Brief: Retype the following data exactly, but leave its pictures out.

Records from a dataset
>>>>
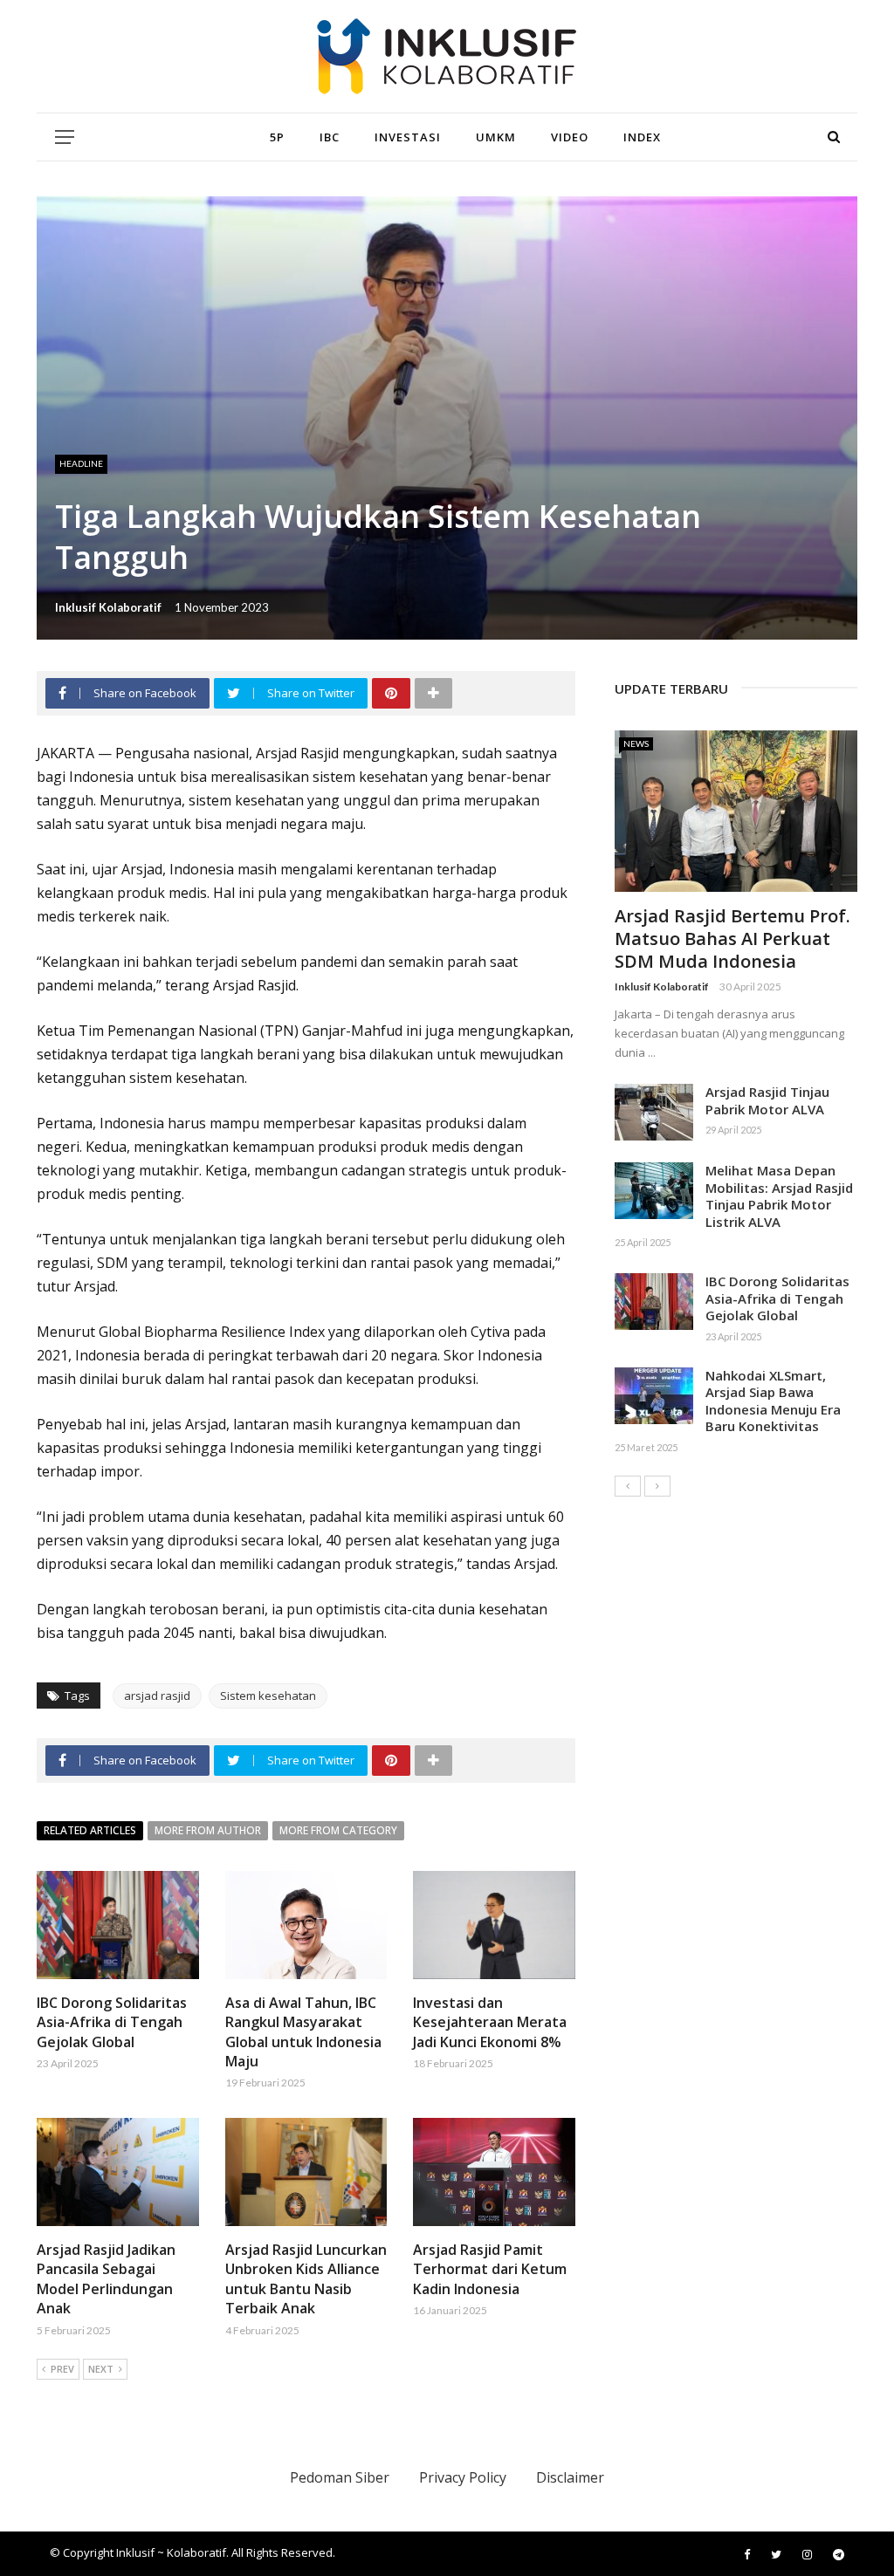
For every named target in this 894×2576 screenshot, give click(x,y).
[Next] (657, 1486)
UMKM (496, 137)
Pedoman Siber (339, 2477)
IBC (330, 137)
<<<<
Answer for this exercise:
For every named target in this 894×2576 screenshot, give click(x,y).
[Next] (657, 1486)
UMKM (496, 137)
Pedoman Siber (339, 2477)
IBC (330, 137)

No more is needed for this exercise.